Les Etats-Unis, de leur côté, avancent aussi leurs pions. Leur « American Clean Energy and Security Act », qui doit être ratifiée par le Sénat leur impose une réduction des GES de 17% (par rapport au niveau de 2005) d’ici 2020, et de 83% d’ici 2050. Mais sans la contribution des pays en voie de développement, l’effort des PID serait vain, d’où les pressions de la communauté internationale sur la Chine ou l’Inde.

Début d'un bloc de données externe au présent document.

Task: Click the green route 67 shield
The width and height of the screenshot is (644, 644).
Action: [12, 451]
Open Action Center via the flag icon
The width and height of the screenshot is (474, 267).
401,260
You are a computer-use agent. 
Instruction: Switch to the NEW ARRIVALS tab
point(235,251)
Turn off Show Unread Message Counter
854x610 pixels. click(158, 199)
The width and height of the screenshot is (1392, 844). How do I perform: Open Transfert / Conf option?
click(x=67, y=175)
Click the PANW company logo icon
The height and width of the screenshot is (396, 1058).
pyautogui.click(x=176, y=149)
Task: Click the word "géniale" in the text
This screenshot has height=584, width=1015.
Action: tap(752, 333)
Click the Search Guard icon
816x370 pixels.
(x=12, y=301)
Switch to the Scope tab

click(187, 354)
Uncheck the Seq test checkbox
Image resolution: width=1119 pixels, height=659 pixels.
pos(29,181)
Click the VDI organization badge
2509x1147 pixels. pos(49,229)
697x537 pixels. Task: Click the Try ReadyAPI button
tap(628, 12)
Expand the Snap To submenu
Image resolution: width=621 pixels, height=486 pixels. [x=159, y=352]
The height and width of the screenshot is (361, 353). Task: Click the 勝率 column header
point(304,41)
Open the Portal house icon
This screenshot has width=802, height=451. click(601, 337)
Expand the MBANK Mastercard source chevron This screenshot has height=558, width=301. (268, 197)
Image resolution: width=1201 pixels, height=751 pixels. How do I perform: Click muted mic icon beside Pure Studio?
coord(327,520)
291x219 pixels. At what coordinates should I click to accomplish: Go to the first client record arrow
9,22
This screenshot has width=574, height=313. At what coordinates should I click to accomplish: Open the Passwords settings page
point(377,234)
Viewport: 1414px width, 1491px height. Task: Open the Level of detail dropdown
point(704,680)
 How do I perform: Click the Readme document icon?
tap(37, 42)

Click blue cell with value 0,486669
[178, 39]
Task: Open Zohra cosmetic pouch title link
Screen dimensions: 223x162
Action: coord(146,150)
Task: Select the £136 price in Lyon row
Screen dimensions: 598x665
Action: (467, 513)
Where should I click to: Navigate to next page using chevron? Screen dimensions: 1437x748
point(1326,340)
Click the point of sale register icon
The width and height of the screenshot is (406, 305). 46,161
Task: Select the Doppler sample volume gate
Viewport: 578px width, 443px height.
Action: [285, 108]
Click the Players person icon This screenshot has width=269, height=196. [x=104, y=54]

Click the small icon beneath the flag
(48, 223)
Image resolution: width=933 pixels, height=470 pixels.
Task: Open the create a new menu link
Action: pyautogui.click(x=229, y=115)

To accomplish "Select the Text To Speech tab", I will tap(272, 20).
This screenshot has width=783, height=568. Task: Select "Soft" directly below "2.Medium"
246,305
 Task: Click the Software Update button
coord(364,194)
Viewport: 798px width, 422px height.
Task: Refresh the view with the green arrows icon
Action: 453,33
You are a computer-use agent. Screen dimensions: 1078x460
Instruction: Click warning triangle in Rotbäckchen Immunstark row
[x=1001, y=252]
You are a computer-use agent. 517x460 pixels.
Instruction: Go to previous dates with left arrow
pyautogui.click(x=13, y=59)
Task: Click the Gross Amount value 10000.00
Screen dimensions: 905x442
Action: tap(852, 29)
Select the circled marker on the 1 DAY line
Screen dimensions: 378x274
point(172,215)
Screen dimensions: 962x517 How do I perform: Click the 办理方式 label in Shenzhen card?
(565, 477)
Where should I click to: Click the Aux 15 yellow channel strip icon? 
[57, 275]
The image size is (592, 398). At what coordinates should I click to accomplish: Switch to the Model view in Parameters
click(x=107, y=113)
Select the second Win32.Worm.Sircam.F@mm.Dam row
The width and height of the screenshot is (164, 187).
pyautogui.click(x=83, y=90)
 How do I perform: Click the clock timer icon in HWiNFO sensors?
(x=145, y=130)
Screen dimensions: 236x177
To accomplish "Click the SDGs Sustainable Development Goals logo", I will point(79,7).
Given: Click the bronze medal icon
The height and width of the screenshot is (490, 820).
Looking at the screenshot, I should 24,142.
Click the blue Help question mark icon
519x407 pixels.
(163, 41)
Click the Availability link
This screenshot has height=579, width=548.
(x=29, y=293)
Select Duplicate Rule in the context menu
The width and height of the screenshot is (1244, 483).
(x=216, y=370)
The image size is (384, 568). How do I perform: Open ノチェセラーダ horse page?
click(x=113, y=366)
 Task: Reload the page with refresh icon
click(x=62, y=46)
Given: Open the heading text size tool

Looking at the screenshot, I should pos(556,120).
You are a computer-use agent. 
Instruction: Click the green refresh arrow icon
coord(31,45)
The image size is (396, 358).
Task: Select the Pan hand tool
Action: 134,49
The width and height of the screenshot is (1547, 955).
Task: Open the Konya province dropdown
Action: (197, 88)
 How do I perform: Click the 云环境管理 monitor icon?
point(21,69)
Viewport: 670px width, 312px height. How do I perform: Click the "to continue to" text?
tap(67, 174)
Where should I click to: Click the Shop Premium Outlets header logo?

Le Chine, par exemple, est loin d’être inactive : elle vise elle aussi les 20% d’énergie renouvelables en 2020 (comme l’Europe), et investit près de 200 milliards d’euros dans les Cleantechs. Une bonne illustration en est le projet éolien géant sur le site du barrage des Trois-Gorges, ou la construction de gratte-ciel verts plutôt impressionnants.
Les
autres nouveautés de Copenhague devraient consister en l’instauration
de seuils non plus par pays (ce qui créé des tensions), mais par
secteur (comme des seuils maximaux de déforestation). Nous suivrons de
près les grands mouvements liés à ce sommet important pour la planète
et pour le secteur des technologies propres.